提示文:
説明

真空断熱材と冷蔵庫と保温保冷容器と電気湯沸かし器

【課題】真空断熱材に貫通孔を有し、貫通孔外周部に沿ってガスバリア性外被材同士をシールしたものでは、外被材をシールする際、外被材のフィルムの過剰な伸びのために外被材にピンホールやクラックが発生してしまい、外被材のガスバリア性の低下による真空断熱材の品質低下が問題点となっており、その課題を解決する。
【解決手段】芯材と、芯材を覆い内部を減圧した外被材とからなり、芯材貫通孔と、芯材貫通孔と相似形の芯材貫通孔最外径より小さい熱溶着部と、熱溶着部より小さい所定の孔を有し、芯材貫通孔の最外径9から芯材貫通孔と相似形の熱溶着部最外径10を差し引いた値が、減圧後の芯材厚みの3.5倍以上とすることにより、外被材の伸びによるピンホールやクラック発生を抑制し、優れた品質を確保することができる真空断熱材1を提供することができる。

【発明の詳細な説明】
【技術分野】
【0001】
本発明は、家電製品、住宅等の断熱材に適用可能な真空断熱材と、その真空断熱材を適用した冷蔵庫と保温保冷容器と電気湯沸かし器に関するものである。
【背景技術】
【0002】
近年、地球環境保護の視点から省エネルギーや省資源に対して、様々な取り組みがなされている。
【0003】
省エネルギーの観点では、多孔質構造の芯材をアルミ箔ラミネートフィルム製の外被材で覆って内部を減圧封止する真空断熱材が提案され、近年、工業的に使用され始めている(例えば、特許文献1参照)。この真空断熱材は、従来硬質ウレタンフォームの3倍の断熱性能である0.005W/mKの熱伝導率を有し、省エネルギー向け断熱材として寄与している。
【0004】
従来、真空断熱材は製品の断熱したい部分、つまり部品の壁面等に設置され使用されることが多い。冷蔵庫を例に挙げてみると、鋼板製の外箱と硬質樹脂製の内箱間に発泡断熱材と共に埋設させ、断熱性能の向上に貢献している。

データ部分:
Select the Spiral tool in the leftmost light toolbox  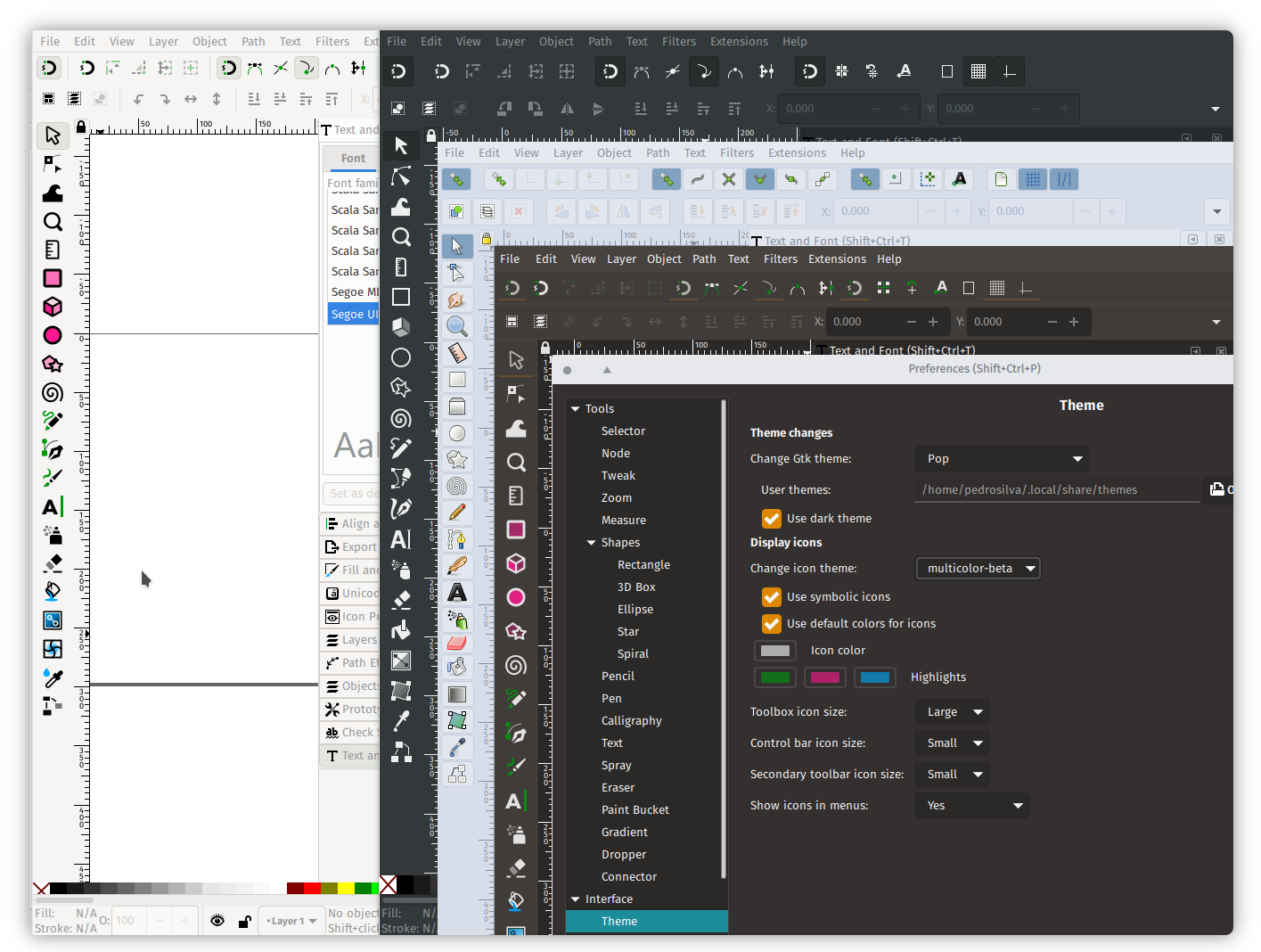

作業指示:
真空断熱材の文章のうち、「真空断熱材と冷蔵庫と保温保冷容器と電気湯沸かし器」から「沸かし器に関するものである。」までを、終わりの語句も含めて一字一句そのまま出力してください。 データの各行は、真空断熱材の文章とは関係がありません。

作業結果:
真空断熱材と冷蔵庫と保温保冷容器と電気湯沸かし器

【課題】真空断熱材に貫通孔を有し、貫通孔外周部に沿ってガスバリア性外被材同士をシールしたものでは、外被材をシールする際、外被材のフィルムの過剰な伸びのために外被材にピンホールやクラックが発生してしまい、外被材のガスバリア性の低下による真空断熱材の品質低下が問題点となっており、その課題を解決する。
【解決手段】芯材と、芯材を覆い内部を減圧した外被材とからなり、芯材貫通孔と、芯材貫通孔と相似形の芯材貫通孔最外径より小さい熱溶着部と、熱溶着部より小さい所定の孔を有し、芯材貫通孔の最外径9から芯材貫通孔と相似形の熱溶着部最外径10を差し引いた値が、減圧後の芯材厚みの3.5倍以上とすることにより、外被材の伸びによるピンホールやクラック発生を抑制し、優れた品質を確保することができる真空断熱材1を提供することができる。

【発明の詳細な説明】
【技術分野】
【0001】
本発明は、家電製品、住宅等の断熱材に適用可能な真空断熱材と、その真空断熱材を適用した冷蔵庫と保温保冷容器と電気湯沸かし器に関するものである。